A senior couple navigates finances at home.
shapecharge/E+ via Getty Images

New laws and mandates effective in 2023 can help you manage medical debt. These consumer-friendly changes may help you save on prescriptions or plan better for the cost of your care upfront.

Here’s what’s new in 2023 that can help you make the most economical healthcare choices for yourself and your family.

Credit reports will exclude medical debt collections under $500

Starting January 1, 2023, the consumer credit-reporting bureaus — Equifax, Experian, and TransUnion — will no longer add medical debt less than $500 to credit reports. Amounts of $500 or more may still show up and can impact your credit score.

Negotiating medical debt to less than $500 or taking action before your healthcare bill goes to collections can keep negative items off your credit report. Medical debt can appear on your credit report for up to 7 years and may be difficult to remove unless the amount owed falls below $500.

Inflation Reduction Act will cap Medicare insulin prices

Starting January 1, 2023, Medicare enrollees with Part D prescription drug plans will pay no more than $35 a month for insulin and will not have to pay a deductible for insulin. 

This is one of the many aspects of the Inflation Reduction Act of 2022 that are intended to reduce prescription medication costs over the next few years. The insulin cap is expected to benefit more than 3 million Medicare enrollees.

This price cap applies whether your Part D plan is included in a Medicare Advantage (MA) plan or purchased separately with original Medicare or an MA plan.
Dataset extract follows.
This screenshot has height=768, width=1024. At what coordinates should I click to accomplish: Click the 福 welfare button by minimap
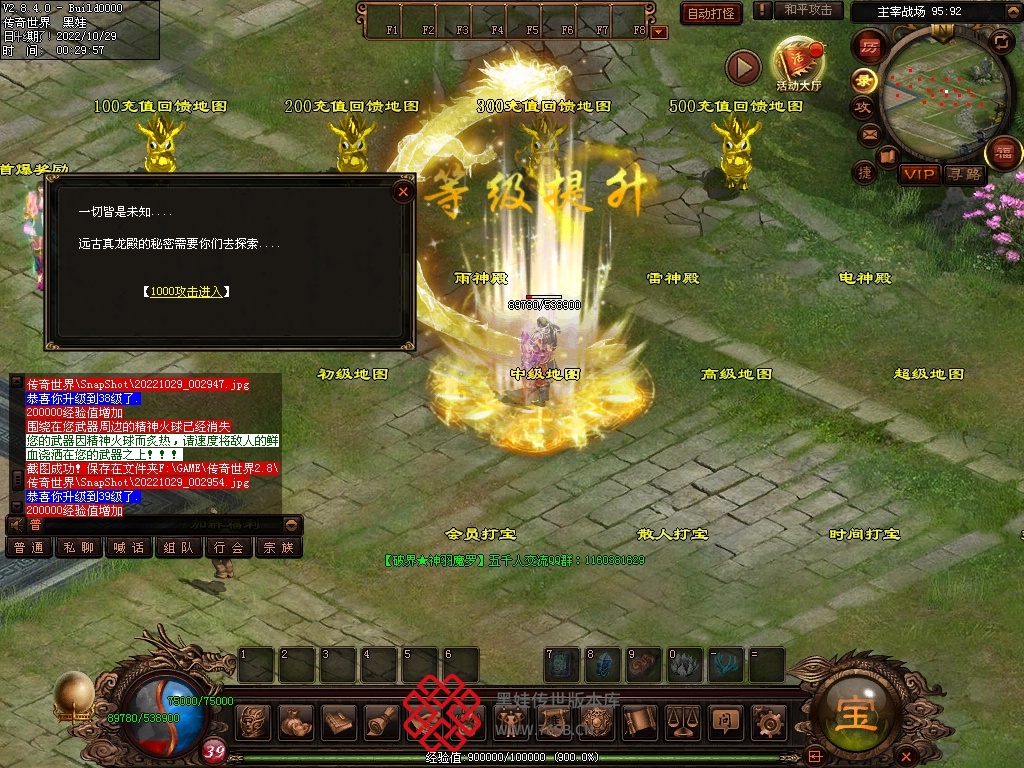click(1002, 153)
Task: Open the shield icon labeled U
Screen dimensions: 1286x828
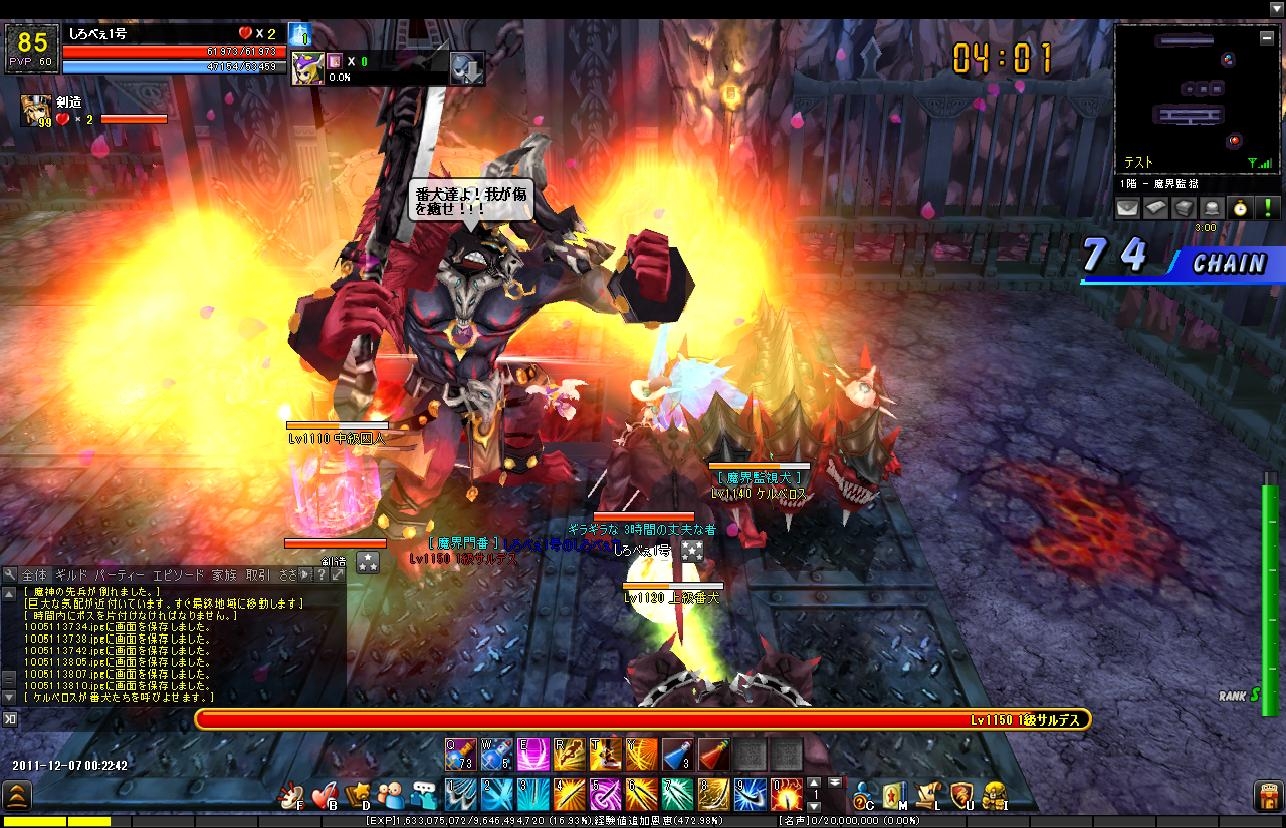Action: (x=961, y=795)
Here are a few more details:

  • The $35 cap applies starting January 1, 2023 for people with a “patch” pump.

  • Part D plans have until March 1, 2023 to adjust your out-of-pocket cost for insulin. If you end up paying more than $35 for a month’s supply of insulin, your plan must reimburse you for overpayment within 30 days.
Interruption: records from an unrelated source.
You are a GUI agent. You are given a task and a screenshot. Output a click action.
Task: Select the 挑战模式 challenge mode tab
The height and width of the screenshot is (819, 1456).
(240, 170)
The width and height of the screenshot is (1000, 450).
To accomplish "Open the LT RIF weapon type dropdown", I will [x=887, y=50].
  • Medicare Part B covers insulin used in traditional insulin pumps. The $35-a-month cap for this insulin will start on July 1, 2023.
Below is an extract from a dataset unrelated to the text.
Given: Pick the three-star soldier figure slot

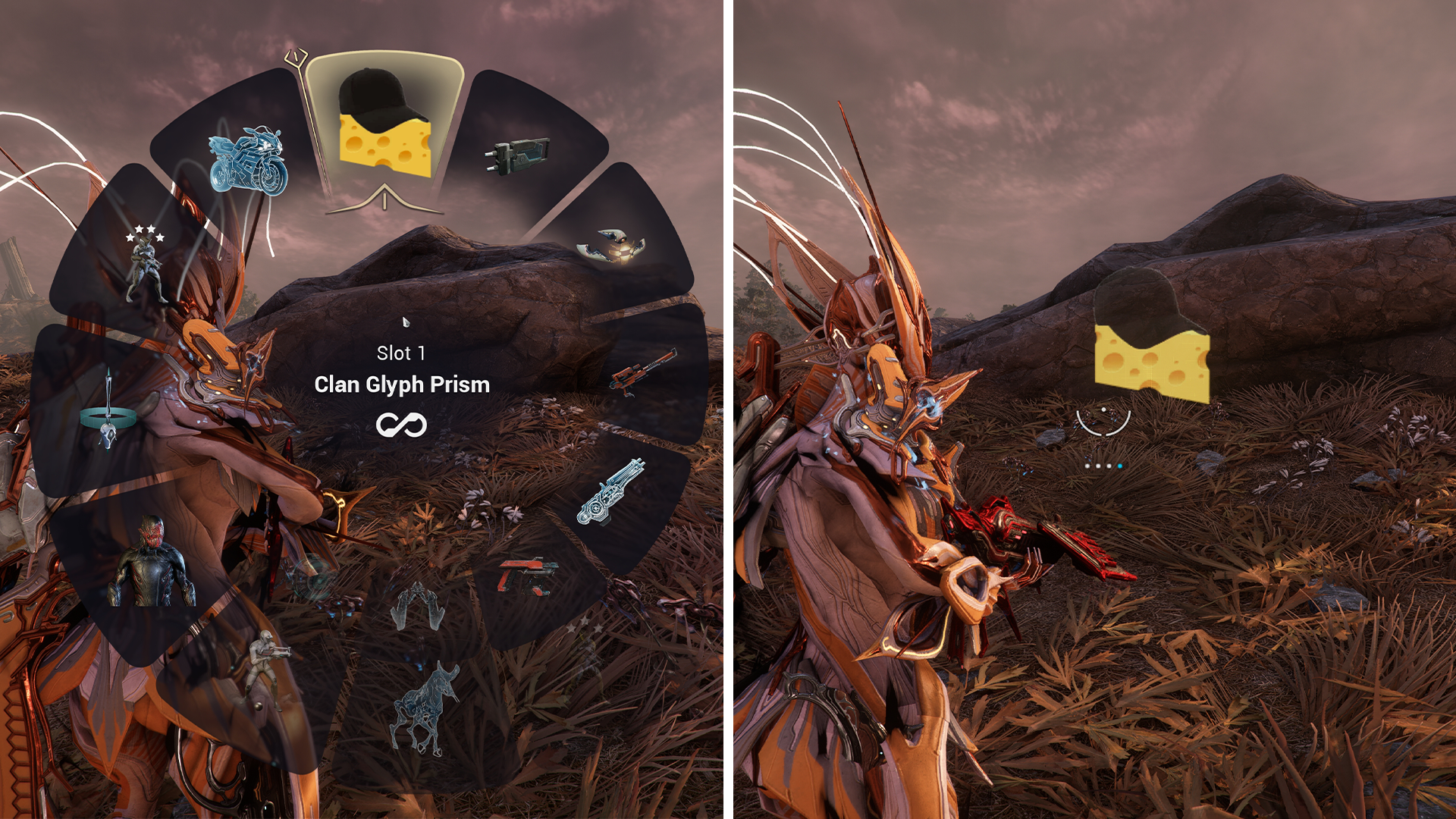Looking at the screenshot, I should coord(145,264).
Private insurance cost comparison tools will be expanded

You may have heard about hospital price transparency. Since 2021, hospitals have been required to publish standard charges for at least 300 services that can be scheduled. 

You can also see costs for certain outpatient services in Medicare’s procedure price lookup.

Despite the available tools, research shows that most consumers have trouble estimating the cost of their healthcare. 

People with private insurance now have another resource: Health plan price transparency. Since July 2022, health plans have been required to publish price information on certain covered treatments, services, and medications on their websites. The real-time tools should be able to calculate your out-of-pocket costs.

And beginning January 1, 2023, health plans have been required to make price comparison information available for a list of 500 items and services.

These tools may not provide complete clarity, however. That’s because it’s difficult to estimate a procedure bill that could include surgeon’s fees, anesthesia costs, and many other line items. The data might also be outdated.

But there’s more to come: Starting January 1, 2024, health plans must make price comparison information available for all covered services. 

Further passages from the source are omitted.